▼

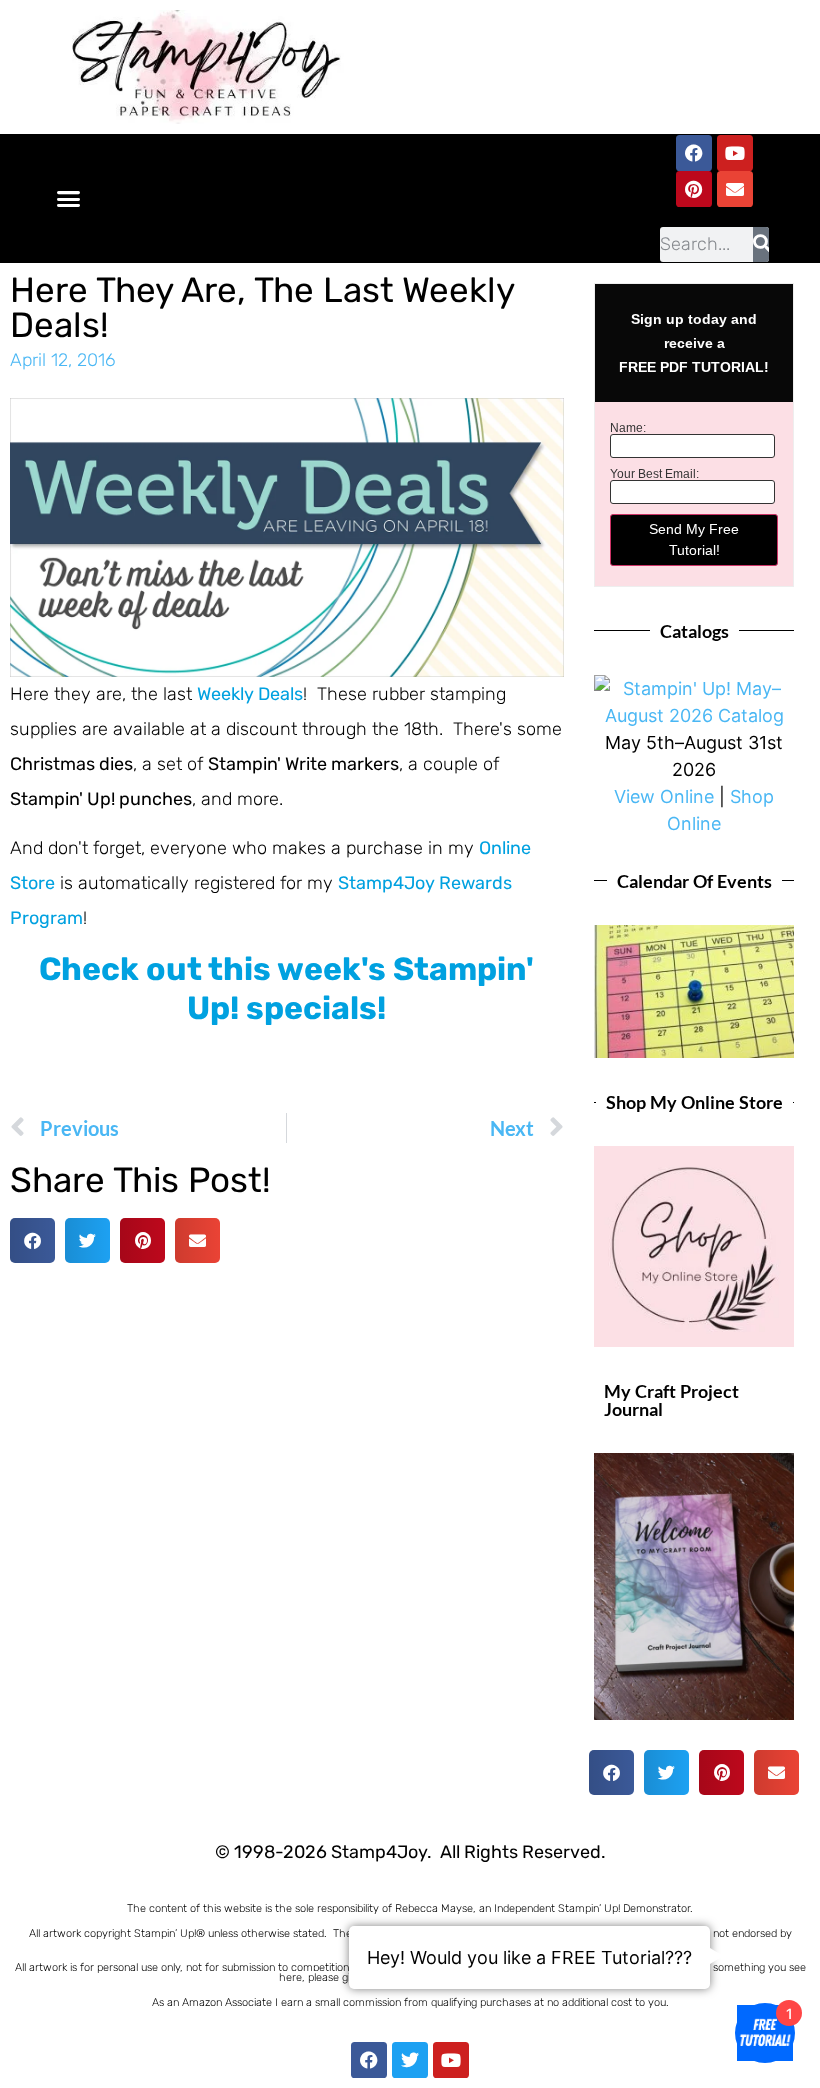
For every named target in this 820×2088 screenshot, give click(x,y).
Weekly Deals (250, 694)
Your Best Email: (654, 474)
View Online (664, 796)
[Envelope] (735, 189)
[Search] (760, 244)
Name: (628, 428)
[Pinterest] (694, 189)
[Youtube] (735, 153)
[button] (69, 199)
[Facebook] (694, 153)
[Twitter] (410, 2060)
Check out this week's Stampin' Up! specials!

▲

Once the lines holding the word "this" in the material above are counted, report that number by itself.

2